● **Text under study**:

>>>>>

Asst Professor Rush University Medical Center Chicago, Illinois, United States
Purpose: Pulmonary embolism (PE) is a multifactorial disease posing great risk for short- and long-term morbidity and mortality. Published data on risk stratification, utilization of PE Response Teams (PERTs), and treatment outcomes are highly variable and unknown. This single academic center review describes a unique radiology-initiated PERT and demonstrates the ability to calculate PE incidence and risk stratification, allowing for long-term follow-up and quality outcome evaluation.
Methods/Materials: Our institutional PERT went live in August of 2021 and was activated at the time of PE imaging diagnosis. PE cases were stratified according to American Heart Association PE criteria scoring index ranked low, intermediate-low, intermediate-high, and high risk. Patients undergoing therapy beyond systemic anticoagulation including systemic tissue plasminogen activator (TPA), suction thrombectomy, surgical embolectomy, and/or catheter directed thrombolysis were followed. ICU length of stay (LOS), hospital LOS, and all cause in hospital mortality were measured for patients undergoing therapy beyond anticoagulation.

<<<<<

● **Material provided**:
>>>>>

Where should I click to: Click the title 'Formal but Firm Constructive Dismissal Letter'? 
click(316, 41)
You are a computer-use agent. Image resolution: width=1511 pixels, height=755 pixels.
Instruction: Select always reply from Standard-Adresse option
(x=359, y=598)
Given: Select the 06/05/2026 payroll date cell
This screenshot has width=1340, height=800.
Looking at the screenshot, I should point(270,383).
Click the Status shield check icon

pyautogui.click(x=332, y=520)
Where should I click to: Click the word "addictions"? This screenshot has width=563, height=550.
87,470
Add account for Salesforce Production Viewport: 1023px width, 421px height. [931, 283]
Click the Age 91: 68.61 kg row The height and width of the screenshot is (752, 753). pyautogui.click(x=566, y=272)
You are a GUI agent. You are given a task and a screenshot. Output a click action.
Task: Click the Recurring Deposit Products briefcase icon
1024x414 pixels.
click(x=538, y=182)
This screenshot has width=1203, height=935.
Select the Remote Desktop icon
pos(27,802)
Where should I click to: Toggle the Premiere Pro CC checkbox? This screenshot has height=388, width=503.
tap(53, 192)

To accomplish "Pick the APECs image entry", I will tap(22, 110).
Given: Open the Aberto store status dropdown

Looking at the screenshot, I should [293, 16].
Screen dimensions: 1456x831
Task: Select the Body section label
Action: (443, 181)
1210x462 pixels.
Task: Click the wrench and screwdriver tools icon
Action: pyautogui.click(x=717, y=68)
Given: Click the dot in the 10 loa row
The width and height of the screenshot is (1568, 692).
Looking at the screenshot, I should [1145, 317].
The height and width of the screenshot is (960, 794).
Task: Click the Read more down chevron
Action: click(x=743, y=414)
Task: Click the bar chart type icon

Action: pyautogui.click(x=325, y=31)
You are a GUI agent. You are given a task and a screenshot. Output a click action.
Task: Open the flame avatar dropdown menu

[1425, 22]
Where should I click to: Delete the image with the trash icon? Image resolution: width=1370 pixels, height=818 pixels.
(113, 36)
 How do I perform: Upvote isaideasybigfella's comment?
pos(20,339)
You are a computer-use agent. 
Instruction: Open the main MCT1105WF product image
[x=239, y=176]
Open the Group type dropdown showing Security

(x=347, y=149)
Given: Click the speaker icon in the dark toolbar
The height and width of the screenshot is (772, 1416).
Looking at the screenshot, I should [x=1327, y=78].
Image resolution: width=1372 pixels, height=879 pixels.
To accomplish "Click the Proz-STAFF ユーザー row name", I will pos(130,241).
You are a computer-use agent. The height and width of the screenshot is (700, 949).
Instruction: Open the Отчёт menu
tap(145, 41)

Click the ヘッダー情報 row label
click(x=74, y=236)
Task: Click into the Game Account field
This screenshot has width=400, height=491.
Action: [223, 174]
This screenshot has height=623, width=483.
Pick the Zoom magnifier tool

<<<<<

● **Exercise requirements**:
(1) Reproduce the PE response team abstract verbatim, everything from "Asst Professor Rush" down to "quality outcome evaluation.".
(2) Write the next part of the abstract on the radiology-initiated PE response team, starting after its last sentence.

● **Task answers**:
(1)
Asst Professor Rush University Medical Center Chicago, Illinois, United States
Purpose: Pulmonary embolism (PE) is a multifactorial disease posing great risk for short- and long-term morbidity and mortality. Published data on risk stratification, utilization of PE Response Teams (PERTs), and treatment outcomes are highly variable and unknown. This single academic center review describes a unique radiology-initiated PERT and demonstrates the ability to calculate PE incidence and risk stratification, allowing for long-term follow-up and quality outcome evaluation.

(2)
Results: Imaging diagnosis of PE was made in 343 patients over the study period. Of these, 132 ranked low-risk, 105 intermediate-low, 97 intermediate-high, and 9 high risk. A total of 30 patients underwent therapy beyond systemic anticoagulation. Of those patients receiving interventional therapy 1 was intermediate-low risk, 24 intermediate-high risk, and 5 high risk. In patients receiving therapy beyond systemic anticoagulation mean ICU LOS was 89 hours, mean hospital LOS was 6.3 days, and all cause hospital mortality was 3.3%.
Conclusions: Multidisciplinary care teams can effectively be enacted by radiologists at the time of imaging diagnosis and provide an efficient way to confirm disease incidence, expedite care, and monitor patient outcomes. This model was successfully applied to PE at our institution and can be applied to other imaging-specific diagnoses.